Betaalspecificaties versus bankafschriften
4.4.
Ook de stelling van appellant dat de uitkering die hij daadwerkelijk heeft ontvangen niet overeenstemt met de betaalspecificaties wordt niet gevolgd. Uit de betaalspecificaties van het Uwv blijkt dat appellant eerst vanaf maart 2021 met het aflossen van de vordering is gestart. Dit is door de Afdeling Crediteuren van het Uwv bevestigd. Verder heeft het Uwv gegevens overgelegd van de [naam bank 1] , waaruit blijkt dat de begunstigde bank, de [naam bank 2] , creditbevestigingen heeft gegeven voor de ontvangst van de uitkeringsbedragen op het rekeningnummer van appellant die overeenkomen met de bedragen op de betaalspecificaties. Daarmee heeft het Uwv aannemelijk gemaakt dat eerst vanaf maart 2021 is gestart met de inhouding van € 300,- op de uitkering van appellant. Dat appellant enkele bankafschriften heeft overgelegd waaruit zou volgen dat hij al vanaf november 2016 zou zijn gestart met het terugbetalen van de vordering, maakt de beoordeling niet anders. Gezien de feiten en omstandigheden als vermeld onder overweging 4.3 en 4.4 wordt daaraan niet die waarde gehecht die appellant daaraan gehecht zou willen zien. Appellant wordt dus niet gevolgd in zijn stelling dat uit de door hem overgelegde bankafschriften moet worden geconcludeerd dat hij al vanaf november 2016 is gestart met het terugbetalen van de vordering van € 9.000,-.
4.5.
Uit 4.1 tot en met 4.4 volgt dat het hoger beroep niet slaagt. De aangevallen uitspraak wordt bevestigd.

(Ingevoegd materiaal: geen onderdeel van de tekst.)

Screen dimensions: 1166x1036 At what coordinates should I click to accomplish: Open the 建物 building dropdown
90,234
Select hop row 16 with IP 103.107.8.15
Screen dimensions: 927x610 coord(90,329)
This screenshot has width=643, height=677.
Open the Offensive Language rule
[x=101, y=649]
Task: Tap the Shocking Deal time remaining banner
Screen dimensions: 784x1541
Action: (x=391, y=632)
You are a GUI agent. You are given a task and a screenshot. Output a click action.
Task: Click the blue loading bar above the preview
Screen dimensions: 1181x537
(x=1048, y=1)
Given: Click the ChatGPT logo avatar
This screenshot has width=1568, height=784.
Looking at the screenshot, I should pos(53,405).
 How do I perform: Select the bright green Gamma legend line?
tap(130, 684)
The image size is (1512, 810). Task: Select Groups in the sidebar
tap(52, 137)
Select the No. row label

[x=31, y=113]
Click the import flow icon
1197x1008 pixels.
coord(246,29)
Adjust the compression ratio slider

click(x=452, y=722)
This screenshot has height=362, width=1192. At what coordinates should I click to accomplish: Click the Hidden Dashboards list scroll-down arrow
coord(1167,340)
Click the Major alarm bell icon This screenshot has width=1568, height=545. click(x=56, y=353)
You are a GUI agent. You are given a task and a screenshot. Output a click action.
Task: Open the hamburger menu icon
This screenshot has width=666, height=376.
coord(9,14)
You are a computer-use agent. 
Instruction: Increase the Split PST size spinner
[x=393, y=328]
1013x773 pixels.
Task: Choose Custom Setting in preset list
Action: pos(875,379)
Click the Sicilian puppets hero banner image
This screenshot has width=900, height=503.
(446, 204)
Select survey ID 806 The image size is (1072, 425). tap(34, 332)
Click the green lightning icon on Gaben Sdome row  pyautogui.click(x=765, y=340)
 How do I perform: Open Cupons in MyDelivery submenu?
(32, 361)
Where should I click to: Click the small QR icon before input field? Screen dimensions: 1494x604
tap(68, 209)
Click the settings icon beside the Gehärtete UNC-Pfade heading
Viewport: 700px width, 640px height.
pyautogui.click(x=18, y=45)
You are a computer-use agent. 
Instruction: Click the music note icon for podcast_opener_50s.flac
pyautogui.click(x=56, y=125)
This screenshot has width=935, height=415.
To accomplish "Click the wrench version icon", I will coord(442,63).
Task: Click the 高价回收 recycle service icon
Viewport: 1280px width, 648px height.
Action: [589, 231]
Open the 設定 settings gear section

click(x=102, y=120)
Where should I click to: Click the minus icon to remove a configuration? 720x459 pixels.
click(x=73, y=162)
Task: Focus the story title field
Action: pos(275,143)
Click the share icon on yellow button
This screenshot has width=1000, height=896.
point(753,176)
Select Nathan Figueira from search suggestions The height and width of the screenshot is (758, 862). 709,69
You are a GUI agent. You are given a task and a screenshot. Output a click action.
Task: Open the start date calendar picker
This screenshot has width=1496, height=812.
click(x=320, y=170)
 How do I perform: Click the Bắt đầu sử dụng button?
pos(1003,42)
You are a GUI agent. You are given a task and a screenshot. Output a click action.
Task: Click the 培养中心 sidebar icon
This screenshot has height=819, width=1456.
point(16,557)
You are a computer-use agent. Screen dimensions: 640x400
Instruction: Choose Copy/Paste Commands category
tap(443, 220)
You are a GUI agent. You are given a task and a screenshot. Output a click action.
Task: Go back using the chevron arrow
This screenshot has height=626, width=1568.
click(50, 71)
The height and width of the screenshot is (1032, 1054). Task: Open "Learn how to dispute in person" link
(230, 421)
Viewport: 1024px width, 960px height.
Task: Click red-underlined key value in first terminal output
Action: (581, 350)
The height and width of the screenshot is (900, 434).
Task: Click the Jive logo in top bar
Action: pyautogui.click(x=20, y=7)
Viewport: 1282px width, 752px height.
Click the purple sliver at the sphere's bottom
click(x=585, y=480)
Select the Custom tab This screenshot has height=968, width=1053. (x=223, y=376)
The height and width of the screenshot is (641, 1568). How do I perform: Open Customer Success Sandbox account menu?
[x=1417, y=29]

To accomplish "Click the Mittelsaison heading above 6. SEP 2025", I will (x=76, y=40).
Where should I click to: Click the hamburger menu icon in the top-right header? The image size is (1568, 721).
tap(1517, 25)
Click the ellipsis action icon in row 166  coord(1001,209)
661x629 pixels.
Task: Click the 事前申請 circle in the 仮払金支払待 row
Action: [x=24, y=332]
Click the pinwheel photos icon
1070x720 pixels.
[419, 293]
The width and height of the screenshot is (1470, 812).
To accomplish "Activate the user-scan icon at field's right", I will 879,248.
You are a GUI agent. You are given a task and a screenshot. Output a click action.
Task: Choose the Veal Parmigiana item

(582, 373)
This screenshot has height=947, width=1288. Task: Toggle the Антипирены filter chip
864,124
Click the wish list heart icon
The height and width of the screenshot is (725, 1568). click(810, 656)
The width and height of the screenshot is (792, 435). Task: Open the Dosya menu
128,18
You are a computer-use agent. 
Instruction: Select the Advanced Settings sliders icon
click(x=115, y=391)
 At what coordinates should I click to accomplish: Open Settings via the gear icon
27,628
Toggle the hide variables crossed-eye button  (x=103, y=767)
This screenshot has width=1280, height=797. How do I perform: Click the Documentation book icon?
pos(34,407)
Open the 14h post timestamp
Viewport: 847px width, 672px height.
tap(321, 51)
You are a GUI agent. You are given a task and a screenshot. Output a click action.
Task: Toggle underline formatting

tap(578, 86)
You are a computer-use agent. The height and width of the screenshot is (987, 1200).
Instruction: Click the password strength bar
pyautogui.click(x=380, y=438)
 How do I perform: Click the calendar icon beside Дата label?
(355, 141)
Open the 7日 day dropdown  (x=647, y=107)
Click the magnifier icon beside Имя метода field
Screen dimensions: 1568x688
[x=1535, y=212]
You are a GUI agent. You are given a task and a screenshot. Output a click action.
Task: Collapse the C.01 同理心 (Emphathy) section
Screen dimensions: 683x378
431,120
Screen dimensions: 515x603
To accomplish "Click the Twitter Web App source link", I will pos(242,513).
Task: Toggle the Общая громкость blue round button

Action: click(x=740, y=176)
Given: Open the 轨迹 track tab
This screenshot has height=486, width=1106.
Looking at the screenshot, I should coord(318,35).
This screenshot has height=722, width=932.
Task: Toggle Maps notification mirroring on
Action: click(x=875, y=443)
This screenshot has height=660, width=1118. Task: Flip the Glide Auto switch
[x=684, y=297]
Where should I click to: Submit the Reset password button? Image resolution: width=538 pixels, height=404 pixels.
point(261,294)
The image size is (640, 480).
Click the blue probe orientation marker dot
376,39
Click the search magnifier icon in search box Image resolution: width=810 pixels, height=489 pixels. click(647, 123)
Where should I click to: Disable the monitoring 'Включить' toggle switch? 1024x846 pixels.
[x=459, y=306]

5. Voor vergoeding van proceskosten en griffierecht bestaat geen aanleiding.

BESLISSING

De Centrale Raad van Beroep bevestigt de aangevallen uitspraak.
Deze uitspraak is gedaan door S.B. Smit-Colenbrander, in tegenwoordigheid van K.M. Geerman als griffier. De beslissing is uitgesproken in het openbaar op 6 december 2023.